Avec notre correspondante à Nairobi,
« Nous ne participerons pas au dialogue convoqué par le général al-Burhan et n’en reconnaîtrons pas les conclusions », peut-on lire dans le communiqué final de la la rencontre d'Addis-Abeba qui a réuni ce week-end en Éthiopie des membres du parti du Congrès national, le mouvement Umma, la coalition pacifiste Summud ainsi que des organisations de la société civile soudanaise.
Ses signataires estiment d'abord que cette initiative est incapable de constituer une démarche sérieuse pour ramener la paix au Soudan. « Aucun processus ne saurait être crédible sans arrêt des combats », a rappelé, dimanche 23 août, l’ancien Premier ministre Abdallah Hamdok.

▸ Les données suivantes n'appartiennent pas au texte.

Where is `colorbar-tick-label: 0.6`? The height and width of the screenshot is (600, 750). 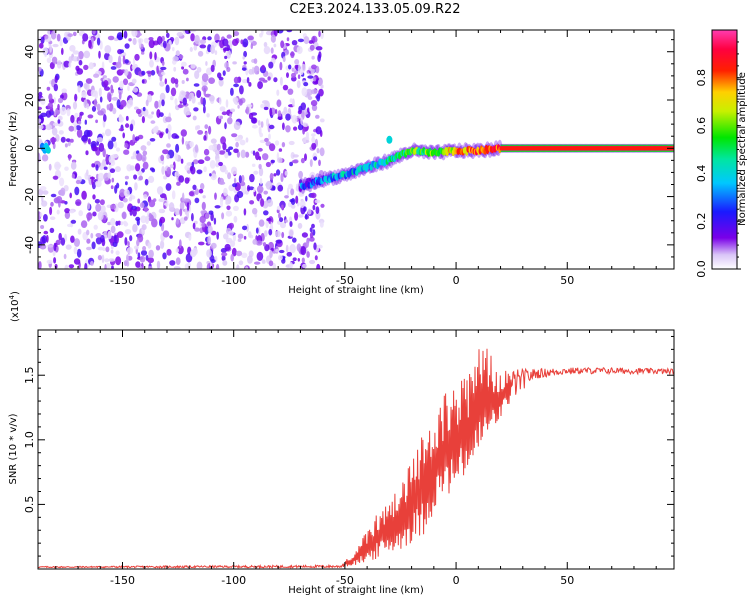 colorbar-tick-label: 0.6 is located at coordinates (702, 126).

Ensuite, les partis et les organisations réunies dans la capitale éthiopienne estiment que ce dialogue n’est rien d'autre qu’un simulacre destiné en fait à légitimer l’autorité du commandant de l’armée arrivé au pouvoir par un coup d’État. Enfin, l'initiative sanctionnerait de facto une partition du pays, s'inquiètent-ils.
« Nous voulons arrêter la guerre, pas des chaises de pouvoir sans valeur », a écrit sur X Khalid Omer Youssif, vice-président du parti du Congrès.
En lieu et place, les acteurs réunis à Addis-Abeba proposent une feuille de route pour la paix articulée autour de trois grands axes : la définition d’un couloir humanitaire d’urgence d'une part, un cessez-le-feu permanent de l'autre, et enfin une gouvernance définie par la société civile.